The dominant visual element in this piece is Botticelli's Venus, who emerges from the sea where she was born as roses fall from the sky towards her feet. Botticelli's female figure is not based upon an actual model from his time, but rather is representative of the fifteenth century Italian Renaissance archetype of beauty. With her abundant long strawberry-blond hair, flawless ivory skin, large wide-set eyes, high arching delicate eyebrows, rosebud lips, unnaturally elongated neck, steeply falling shoulders, small bosom, rounded abdomen, wide hips, modestly positioned delicate hands and fingers, and highly arched diminutive feet, she is a chimera, a composite of ideal parts, existing only in the imaginary world of the painting and not possible in reality. The Botticelli-like landscape similarly represents a unification of ideal elements, an azure sky above a calm blue sea that delicately meets a gently undulating shore with low golden green hills and bitter orange trees that have perfectly straight trunks and leaves spiked with gold. In contrast, on the right side of the panel is an image that seems more ordinary but is actually equally contrived. The gray clapboarded exterior of a home includes a mirror where a window should be. The mirror places our reflection in the more ordinary world within the painting. A garden-variety climbing rose surrounds the window and contrasts with the garland of perfect rose blossoms set inside a gold border that unifies and frames the entire piece. The painting in turn is a composite of images but with contrasting elements, the ideal figure of the goddess versus our own real bodies, the perfect landscape laced with gold versus the reality of our own surroundings.
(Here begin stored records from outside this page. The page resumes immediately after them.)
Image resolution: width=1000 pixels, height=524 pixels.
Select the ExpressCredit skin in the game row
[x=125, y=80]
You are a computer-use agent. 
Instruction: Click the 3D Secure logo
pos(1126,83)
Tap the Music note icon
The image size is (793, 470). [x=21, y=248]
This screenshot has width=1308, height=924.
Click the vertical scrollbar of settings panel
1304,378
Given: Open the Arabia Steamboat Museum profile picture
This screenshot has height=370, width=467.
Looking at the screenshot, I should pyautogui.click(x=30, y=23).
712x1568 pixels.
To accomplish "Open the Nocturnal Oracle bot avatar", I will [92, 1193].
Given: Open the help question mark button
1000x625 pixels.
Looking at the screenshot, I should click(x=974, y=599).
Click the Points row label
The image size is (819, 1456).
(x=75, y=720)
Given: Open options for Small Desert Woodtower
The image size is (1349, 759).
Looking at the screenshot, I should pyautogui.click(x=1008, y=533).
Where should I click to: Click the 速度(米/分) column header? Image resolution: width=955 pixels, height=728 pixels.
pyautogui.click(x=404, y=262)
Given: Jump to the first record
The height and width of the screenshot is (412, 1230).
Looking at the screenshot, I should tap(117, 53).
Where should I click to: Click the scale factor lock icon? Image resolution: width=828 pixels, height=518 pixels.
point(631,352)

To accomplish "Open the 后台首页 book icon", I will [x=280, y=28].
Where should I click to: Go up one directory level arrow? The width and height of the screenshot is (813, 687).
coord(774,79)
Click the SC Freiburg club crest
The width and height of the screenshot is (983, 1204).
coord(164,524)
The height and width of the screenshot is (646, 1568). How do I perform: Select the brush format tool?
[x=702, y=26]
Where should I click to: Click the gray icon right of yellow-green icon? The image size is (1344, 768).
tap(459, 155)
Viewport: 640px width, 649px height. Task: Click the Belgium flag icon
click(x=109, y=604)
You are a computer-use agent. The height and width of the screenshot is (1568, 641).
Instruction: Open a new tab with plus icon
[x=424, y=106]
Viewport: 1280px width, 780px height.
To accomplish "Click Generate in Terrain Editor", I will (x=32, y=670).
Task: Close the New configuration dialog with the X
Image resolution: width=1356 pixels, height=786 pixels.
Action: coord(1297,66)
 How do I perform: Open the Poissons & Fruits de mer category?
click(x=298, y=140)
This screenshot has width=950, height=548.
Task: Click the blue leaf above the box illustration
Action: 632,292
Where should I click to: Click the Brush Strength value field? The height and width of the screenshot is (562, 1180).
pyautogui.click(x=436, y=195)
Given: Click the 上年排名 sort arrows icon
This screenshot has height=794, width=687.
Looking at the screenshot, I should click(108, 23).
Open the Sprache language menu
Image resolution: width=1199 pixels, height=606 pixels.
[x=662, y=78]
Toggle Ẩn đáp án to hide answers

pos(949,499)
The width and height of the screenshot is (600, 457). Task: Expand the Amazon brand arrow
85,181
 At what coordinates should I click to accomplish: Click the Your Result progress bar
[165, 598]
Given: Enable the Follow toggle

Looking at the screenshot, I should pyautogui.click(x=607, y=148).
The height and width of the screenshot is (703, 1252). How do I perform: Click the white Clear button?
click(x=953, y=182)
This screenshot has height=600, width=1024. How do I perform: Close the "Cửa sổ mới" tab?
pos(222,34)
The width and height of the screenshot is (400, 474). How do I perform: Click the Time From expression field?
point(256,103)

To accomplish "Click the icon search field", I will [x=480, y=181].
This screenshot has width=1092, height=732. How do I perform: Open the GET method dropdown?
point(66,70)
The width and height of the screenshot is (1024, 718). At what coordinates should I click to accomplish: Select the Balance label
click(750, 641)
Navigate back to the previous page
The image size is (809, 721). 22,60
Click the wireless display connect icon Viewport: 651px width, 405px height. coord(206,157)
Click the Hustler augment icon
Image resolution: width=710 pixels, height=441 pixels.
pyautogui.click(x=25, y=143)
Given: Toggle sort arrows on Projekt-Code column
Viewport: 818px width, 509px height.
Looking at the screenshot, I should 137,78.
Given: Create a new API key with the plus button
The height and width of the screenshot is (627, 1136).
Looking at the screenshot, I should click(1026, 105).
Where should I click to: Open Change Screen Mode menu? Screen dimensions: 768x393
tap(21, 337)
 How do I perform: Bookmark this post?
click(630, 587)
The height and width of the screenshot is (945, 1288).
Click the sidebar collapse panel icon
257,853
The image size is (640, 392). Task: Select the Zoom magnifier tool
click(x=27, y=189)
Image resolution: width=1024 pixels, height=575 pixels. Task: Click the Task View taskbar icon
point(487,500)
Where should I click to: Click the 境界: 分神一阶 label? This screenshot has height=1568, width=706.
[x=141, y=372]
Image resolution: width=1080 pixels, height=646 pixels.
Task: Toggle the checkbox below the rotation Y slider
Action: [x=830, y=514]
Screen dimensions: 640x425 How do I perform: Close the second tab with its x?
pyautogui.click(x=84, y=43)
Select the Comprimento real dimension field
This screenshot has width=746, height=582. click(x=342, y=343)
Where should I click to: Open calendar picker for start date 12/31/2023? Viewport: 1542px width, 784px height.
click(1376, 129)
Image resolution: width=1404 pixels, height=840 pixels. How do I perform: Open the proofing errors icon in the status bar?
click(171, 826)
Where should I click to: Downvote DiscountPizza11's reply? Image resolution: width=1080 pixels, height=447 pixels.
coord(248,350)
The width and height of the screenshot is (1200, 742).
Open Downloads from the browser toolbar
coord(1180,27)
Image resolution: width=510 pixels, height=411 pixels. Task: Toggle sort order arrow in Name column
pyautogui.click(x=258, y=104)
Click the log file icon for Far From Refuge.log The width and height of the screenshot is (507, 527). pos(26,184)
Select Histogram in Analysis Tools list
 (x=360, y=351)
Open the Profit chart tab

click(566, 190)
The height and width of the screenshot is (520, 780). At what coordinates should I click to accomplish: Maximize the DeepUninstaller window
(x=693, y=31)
On another level, this painting also invites us to consider our role as participants in visual art. The figure of the Venus has been clearly crafted for our gaze; as she steps away from the water she presents herself to us as a classical icon of beauty. She averts her gaze as her hair wraps around her body and together with one hand conceals her pubis while her other hand covers one breast yet reveals the other. The roses that fall from the sky sweep downward and around towards the climbing roses that form a visual line drawing our eyes to the mirror and our own image. It is here that we are confronted by our gaze and made aware of our role as participants and as subjects of the painting.